-- Aim --
Rewrite the items starting at the line containing "You are a computer-use agent." and ending at the last item, putting "big" in place of "large" and keeping everything else the same. Leave the pictures out of your answer.
::: Dataset extract
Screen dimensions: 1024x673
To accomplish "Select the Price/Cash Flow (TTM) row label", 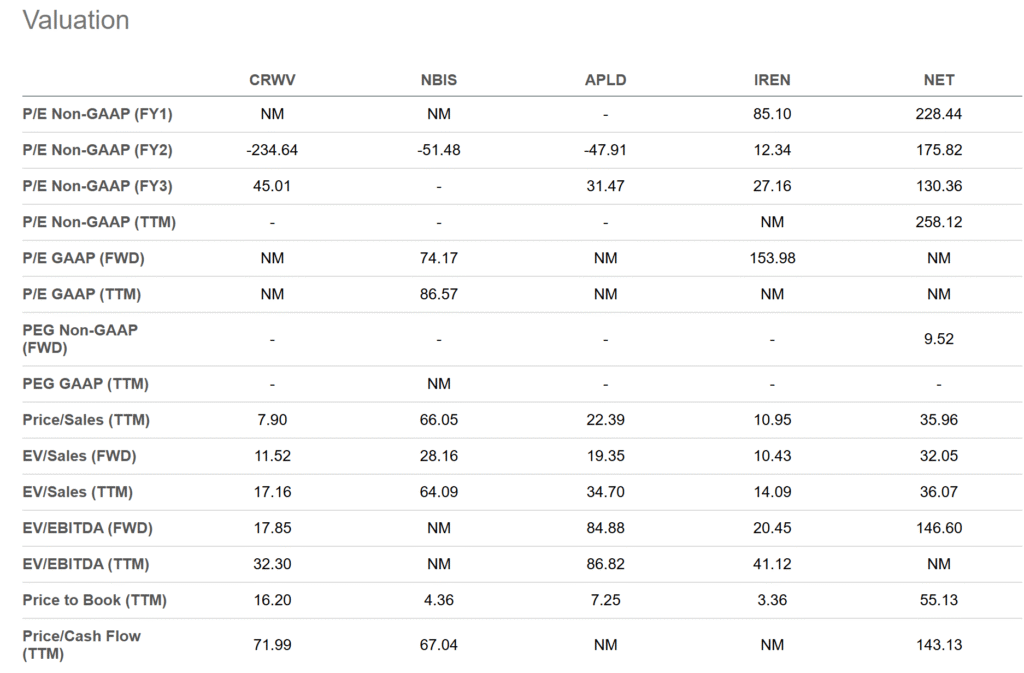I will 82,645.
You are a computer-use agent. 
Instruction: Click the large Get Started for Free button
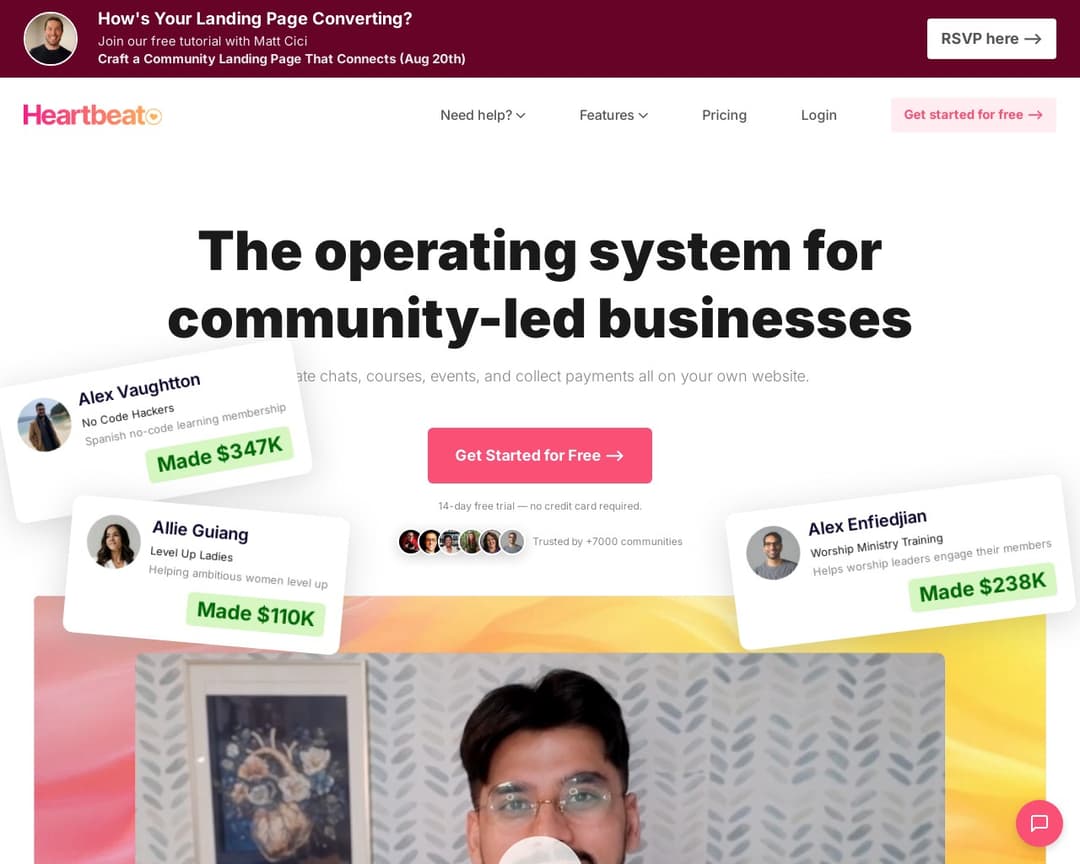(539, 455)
::::::
-- Task response --
You are a computer-use agent. 
Instruction: Click the big Get Started for Free button
(539, 455)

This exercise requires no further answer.